▼
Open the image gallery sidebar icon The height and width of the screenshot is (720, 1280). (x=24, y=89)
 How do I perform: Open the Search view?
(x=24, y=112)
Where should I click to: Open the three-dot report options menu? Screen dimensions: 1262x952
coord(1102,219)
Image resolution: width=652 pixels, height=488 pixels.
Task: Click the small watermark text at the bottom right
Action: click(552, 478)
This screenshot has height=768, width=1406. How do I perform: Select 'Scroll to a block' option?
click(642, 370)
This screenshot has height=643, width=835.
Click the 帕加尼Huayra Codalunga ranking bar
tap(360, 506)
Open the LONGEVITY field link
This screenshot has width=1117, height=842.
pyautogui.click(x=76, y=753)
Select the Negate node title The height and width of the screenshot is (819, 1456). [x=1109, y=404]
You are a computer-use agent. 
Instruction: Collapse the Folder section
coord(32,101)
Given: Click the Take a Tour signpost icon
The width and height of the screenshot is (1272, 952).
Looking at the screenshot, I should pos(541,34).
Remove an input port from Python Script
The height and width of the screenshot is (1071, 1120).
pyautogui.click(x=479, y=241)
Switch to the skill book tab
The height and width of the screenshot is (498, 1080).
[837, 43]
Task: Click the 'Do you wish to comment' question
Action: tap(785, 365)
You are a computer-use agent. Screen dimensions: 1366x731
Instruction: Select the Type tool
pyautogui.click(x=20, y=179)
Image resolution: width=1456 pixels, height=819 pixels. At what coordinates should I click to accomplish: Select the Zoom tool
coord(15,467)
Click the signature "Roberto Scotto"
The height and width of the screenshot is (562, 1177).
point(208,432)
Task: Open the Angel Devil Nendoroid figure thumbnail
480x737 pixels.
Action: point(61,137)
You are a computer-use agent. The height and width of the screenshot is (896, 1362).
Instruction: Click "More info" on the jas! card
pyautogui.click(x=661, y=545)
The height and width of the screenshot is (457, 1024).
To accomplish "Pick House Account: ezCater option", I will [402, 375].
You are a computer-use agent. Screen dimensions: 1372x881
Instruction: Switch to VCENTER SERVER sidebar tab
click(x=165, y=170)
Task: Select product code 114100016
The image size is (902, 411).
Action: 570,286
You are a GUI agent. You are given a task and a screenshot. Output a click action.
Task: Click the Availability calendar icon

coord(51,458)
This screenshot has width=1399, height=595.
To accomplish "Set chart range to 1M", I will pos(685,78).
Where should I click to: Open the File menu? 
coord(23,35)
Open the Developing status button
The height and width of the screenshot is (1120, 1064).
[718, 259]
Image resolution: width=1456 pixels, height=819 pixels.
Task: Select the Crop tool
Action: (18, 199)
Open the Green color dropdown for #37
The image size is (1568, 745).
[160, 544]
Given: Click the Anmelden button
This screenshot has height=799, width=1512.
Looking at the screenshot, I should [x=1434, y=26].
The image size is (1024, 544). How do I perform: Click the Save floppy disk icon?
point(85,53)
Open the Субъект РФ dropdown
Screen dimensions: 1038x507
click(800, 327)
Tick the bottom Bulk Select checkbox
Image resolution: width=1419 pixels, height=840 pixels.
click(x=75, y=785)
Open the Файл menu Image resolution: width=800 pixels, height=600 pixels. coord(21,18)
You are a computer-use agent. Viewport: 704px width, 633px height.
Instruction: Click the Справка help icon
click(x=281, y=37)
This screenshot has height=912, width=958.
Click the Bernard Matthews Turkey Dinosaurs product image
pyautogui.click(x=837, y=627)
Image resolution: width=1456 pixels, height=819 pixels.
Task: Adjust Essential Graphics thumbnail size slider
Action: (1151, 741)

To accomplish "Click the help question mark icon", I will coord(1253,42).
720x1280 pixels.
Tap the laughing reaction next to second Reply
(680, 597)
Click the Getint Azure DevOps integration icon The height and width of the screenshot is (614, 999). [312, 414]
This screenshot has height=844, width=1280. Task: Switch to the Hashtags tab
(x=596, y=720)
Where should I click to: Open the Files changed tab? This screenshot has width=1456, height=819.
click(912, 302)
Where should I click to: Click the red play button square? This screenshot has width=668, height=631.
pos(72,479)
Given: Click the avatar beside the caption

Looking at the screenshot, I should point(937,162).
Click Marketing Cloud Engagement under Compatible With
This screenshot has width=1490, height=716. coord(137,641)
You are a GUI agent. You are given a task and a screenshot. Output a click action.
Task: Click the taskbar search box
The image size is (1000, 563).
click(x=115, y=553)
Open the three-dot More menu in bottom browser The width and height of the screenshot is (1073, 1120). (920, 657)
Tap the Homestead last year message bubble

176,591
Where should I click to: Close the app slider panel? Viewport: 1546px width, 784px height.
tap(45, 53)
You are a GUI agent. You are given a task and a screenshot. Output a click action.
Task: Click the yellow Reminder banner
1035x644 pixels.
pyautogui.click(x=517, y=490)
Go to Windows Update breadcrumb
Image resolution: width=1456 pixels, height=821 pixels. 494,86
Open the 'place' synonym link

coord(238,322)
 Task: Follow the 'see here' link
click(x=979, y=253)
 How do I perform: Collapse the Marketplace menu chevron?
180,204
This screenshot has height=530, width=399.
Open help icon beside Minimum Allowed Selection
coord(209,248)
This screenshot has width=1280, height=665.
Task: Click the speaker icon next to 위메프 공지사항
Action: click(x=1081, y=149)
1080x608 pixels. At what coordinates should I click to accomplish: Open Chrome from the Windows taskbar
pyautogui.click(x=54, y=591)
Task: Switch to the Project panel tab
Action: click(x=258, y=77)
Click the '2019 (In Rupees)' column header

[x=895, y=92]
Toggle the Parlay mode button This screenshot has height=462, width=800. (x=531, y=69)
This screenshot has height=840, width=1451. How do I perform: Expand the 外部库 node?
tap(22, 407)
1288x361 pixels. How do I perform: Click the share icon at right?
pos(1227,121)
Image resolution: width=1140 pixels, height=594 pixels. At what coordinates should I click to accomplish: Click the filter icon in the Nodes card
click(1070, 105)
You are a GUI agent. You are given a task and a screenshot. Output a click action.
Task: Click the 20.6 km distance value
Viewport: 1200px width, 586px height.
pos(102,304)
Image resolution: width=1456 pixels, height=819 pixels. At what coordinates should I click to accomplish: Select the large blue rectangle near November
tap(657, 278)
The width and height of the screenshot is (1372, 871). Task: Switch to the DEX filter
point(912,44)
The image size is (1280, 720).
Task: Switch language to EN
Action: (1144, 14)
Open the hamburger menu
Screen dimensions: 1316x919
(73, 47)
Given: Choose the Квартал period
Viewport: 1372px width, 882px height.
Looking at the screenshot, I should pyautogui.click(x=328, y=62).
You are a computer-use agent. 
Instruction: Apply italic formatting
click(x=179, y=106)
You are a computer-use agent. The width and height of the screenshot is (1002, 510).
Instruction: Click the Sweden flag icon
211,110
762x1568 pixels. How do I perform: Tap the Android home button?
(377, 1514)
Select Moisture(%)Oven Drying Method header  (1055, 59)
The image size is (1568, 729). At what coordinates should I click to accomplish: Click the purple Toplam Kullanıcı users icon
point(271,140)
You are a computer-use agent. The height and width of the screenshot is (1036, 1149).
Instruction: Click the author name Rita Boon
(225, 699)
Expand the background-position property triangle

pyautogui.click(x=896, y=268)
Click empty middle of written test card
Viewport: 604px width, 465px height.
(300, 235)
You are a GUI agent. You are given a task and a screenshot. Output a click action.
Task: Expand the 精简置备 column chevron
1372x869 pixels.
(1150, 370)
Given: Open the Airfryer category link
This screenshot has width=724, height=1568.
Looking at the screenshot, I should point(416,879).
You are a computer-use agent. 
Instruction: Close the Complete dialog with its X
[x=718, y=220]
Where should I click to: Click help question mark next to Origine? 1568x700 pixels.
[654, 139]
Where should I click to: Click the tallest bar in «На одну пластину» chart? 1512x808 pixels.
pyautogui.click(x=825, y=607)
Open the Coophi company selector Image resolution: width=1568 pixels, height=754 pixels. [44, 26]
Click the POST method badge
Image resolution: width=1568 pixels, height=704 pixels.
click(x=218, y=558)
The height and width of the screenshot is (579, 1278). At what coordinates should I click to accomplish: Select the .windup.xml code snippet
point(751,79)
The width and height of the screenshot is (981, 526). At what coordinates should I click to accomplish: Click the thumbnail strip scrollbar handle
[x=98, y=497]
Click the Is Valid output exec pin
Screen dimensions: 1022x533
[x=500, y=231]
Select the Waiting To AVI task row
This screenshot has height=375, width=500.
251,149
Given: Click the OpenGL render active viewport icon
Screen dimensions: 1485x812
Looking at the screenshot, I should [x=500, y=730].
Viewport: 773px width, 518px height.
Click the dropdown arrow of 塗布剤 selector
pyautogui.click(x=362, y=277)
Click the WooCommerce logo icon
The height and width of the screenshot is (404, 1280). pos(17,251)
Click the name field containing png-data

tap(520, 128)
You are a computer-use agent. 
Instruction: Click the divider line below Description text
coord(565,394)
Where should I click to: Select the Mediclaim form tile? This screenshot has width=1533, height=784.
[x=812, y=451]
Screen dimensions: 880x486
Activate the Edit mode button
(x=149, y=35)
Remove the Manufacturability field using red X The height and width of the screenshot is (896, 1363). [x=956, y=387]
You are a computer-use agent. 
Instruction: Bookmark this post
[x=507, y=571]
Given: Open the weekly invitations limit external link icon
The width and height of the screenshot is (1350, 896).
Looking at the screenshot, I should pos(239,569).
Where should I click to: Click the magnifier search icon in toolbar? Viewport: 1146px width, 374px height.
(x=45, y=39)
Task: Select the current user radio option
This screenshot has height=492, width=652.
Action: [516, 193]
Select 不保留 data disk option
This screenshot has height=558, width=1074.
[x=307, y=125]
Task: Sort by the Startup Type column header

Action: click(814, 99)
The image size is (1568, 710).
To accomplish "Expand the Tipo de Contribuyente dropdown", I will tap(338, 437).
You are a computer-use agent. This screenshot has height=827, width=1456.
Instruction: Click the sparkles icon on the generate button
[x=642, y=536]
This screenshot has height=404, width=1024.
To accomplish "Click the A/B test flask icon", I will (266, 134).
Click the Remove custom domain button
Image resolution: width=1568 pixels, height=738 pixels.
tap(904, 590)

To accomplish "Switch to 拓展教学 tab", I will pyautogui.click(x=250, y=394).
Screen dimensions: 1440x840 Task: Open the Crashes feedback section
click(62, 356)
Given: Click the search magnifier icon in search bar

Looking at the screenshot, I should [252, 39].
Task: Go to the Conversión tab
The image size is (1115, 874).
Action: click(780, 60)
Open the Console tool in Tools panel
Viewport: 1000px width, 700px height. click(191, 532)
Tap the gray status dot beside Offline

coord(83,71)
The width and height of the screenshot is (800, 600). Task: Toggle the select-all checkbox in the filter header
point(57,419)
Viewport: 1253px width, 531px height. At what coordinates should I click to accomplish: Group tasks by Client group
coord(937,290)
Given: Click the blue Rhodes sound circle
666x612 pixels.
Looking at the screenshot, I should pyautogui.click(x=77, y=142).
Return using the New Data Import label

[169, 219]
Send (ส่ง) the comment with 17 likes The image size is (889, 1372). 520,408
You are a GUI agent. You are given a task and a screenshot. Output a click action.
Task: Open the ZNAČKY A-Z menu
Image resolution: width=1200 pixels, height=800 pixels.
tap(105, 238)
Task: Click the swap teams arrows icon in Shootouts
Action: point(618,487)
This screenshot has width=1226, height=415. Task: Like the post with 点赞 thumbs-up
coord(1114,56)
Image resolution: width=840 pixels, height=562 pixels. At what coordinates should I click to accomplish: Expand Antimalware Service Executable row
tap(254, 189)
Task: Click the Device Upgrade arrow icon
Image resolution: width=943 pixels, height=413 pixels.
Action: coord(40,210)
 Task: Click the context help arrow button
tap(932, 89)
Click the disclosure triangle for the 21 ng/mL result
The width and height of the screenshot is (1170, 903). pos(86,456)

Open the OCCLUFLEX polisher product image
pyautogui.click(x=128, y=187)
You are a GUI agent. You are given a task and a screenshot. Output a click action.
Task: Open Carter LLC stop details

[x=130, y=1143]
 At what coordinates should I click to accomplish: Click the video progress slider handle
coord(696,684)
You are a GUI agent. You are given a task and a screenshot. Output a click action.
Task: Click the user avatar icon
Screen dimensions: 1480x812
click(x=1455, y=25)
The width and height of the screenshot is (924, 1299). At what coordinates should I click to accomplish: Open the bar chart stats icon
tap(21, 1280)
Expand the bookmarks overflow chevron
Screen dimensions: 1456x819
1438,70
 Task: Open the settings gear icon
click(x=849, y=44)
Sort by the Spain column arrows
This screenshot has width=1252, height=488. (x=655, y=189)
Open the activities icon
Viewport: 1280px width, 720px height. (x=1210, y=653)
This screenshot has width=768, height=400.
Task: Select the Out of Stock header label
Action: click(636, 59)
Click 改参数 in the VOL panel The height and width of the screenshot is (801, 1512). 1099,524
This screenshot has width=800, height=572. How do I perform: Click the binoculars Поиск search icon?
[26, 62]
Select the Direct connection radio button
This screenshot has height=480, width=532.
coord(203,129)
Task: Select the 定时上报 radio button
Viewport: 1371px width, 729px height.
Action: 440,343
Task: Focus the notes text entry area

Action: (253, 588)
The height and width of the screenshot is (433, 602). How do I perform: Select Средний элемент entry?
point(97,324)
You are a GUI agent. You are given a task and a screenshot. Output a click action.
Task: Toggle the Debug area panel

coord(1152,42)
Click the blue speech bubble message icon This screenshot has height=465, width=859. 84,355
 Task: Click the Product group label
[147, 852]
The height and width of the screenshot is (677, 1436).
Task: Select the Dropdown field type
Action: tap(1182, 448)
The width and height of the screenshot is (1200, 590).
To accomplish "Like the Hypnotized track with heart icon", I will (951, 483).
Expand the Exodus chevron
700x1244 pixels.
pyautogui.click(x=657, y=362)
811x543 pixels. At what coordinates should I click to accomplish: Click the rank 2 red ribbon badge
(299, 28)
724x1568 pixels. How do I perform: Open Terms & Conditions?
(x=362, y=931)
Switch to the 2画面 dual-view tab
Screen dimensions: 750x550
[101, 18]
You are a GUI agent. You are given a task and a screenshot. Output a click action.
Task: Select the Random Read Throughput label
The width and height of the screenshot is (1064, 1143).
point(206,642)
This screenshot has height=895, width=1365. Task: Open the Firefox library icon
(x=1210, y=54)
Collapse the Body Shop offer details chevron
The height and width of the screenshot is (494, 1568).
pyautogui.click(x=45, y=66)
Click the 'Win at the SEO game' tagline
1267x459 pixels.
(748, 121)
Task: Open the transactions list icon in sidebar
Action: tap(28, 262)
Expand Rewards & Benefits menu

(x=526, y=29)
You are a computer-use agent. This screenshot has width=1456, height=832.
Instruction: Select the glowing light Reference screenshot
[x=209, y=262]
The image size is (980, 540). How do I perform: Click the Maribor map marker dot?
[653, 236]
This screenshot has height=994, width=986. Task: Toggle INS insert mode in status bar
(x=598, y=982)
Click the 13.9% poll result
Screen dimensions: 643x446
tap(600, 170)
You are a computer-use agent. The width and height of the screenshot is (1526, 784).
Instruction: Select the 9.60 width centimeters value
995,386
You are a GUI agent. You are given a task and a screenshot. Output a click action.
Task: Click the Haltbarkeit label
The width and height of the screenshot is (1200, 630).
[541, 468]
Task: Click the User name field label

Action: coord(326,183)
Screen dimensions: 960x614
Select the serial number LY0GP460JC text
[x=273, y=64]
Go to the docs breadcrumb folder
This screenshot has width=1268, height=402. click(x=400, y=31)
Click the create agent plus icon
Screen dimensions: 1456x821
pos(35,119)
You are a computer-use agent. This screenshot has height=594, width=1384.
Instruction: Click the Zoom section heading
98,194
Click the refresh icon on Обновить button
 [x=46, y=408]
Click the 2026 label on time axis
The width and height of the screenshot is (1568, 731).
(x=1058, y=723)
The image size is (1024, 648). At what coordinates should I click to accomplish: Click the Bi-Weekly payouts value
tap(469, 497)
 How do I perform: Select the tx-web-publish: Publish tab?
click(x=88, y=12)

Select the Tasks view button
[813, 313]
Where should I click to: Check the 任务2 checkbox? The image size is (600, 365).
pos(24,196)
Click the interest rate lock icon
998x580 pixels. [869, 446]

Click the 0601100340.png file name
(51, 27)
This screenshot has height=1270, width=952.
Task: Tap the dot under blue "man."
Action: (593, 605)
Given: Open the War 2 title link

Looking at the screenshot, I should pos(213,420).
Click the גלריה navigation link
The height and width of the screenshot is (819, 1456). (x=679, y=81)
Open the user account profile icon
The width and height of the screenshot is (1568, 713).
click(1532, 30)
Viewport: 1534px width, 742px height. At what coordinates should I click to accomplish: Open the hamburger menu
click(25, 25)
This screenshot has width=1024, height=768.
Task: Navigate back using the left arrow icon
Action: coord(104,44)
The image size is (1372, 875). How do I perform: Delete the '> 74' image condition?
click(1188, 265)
▲
# Written instruction
Reproduce without any changes the part of the material above that opens with the line containing "Click the 0601100340.png file name" and runs through the end of the material.

# Response to this task
Click the 0601100340.png file name
(51, 27)
This screenshot has height=1270, width=952.
Task: Tap the dot under blue "man."
Action: (593, 605)
Given: Open the War 2 title link

Looking at the screenshot, I should pos(213,420).
Click the גלריה navigation link
The height and width of the screenshot is (819, 1456). (x=679, y=81)
Open the user account profile icon
The width and height of the screenshot is (1568, 713).
click(1532, 30)
Viewport: 1534px width, 742px height. At what coordinates should I click to accomplish: Open the hamburger menu
click(25, 25)
This screenshot has width=1024, height=768.
Task: Navigate back using the left arrow icon
Action: coord(104,44)
The image size is (1372, 875). How do I perform: Delete the '> 74' image condition?
click(1188, 265)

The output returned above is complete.